Судья Мастерс снова обратилась к адвокату:
– А теперь, мистер Пэйджит, мы должны решить судьбу двух отсутствующих кассет: второй кассеты Карелли и кассеты, касающейся Линдси Колдуэлл. – Она бросила быстрый взгляд на Шарп. – Я не спрашиваю вас, знаете ли вы, где они, не вижу причин, по которым защита должна передавать их кому бы то ни было. Но если такая причина и была, ее больше нет. С сегодняшнего дня.
Пэйджит медленно кивнул. Он не нашелся, что сказать. Кэролайн Мастерс внимательно смотрела на него.
– Наверное, некоторые журналисты будут доказывать, что мисс Карелли сказала о себе не всю правду. Но Линдси Колдуэлл заслуживает лучшей участи.
– Согласен, Ваша Честь.
– Я так и думала, что вы согласитесь. – И опять адресовалась к Бруксу: – Полагаю, эти кассеты вас больше не интересуют, не так ли?
– Абсолютно.
Судья Мастерс неожиданно встала.
– В таком случае закончим дело. Поработали хорошо, все.
Один за другим они выходили за дверь. Пэйджит был последним. Когда он обернулся, Кэролайн Мастерс уже сидела за столом.
Она подняла брови:
– Да?
– Я хотел просто выразить надежду, Ваша Честь, что снова увижу вас.
Едва заметная улыбка осветила ее лицо.
– В муниципальном суде? Надеюсь, что нет. Так будет лучше для нас обоих. – Ее улыбка погасла. – Но я хотела бы сказать вам еще одну вещь.
– Уже поздно говорить мне, что я проигрываю дело. Кэролайн не улыбнулась в ответ.
– Марии Карелли, – тихо проговорила она, – очень повезло. Именно это я и хотела сказать вам.
Выйдя из кабинета, Пэйджит увидел Марни Шарп, стоящую в одиночестве у питьевого фонтанчика. Он подошел к ней и встал рядом.
– Что случилось?
– Мы прекратили дело. – Смолкнув, Шарп изучала его лицо со спокойным вниманием. – Или вы имеете в виду то, что произошло на самом деле?
– Да.
Она обернулась, оглядела коридор. Немного поодаль разговаривали Брукс и Терри, ожидавшие своих партнеров, у них были довольно дружелюбные лица – два юриста, конфликт которых благополучно завершен.
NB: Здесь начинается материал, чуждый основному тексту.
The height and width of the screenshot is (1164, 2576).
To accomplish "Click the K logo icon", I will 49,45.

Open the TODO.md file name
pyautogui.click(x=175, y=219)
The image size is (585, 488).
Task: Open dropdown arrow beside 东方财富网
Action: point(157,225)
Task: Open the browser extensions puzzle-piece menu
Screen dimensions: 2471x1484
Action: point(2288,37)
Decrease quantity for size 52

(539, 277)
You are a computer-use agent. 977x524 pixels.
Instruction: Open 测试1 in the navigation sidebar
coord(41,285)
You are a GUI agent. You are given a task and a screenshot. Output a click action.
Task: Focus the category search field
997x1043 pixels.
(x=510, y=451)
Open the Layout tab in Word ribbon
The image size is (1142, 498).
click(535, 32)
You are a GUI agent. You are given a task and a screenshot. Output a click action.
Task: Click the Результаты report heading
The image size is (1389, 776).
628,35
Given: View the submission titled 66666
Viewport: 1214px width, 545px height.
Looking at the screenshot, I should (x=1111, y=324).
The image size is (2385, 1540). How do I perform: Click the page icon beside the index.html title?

Шарп пожала плечами.
– Думаю, вы совсем не из тех, кто станет делиться этим с другими. Я вам очень кратко расскажу обо всем.
– Да, пожалуйста. – Пэйджит смотрел на нее. – Так что же произошло?
– Вчера после обеда Кэролайн позвонила нам.
Где-то в глубине души Пэйджит предполагал нечто подобное, но все же был удивлен:
– И что она сказала?
– Что после свидетельства Бэса она решила не привлекать Мелиссу Раппапорт и Линдси Колдуэлл к даче показаний. – В голосе Шарп зазвучали язвительные нотки. – Такое намерение было бы явной ошибкой. И в то же время случай слишком неясный, чтобы можно было отправлять Марию Карелли в суд. Что касается последнего, то, поскольку все уже позади, я хотела бы заметить, что не совсем с ней не согласна.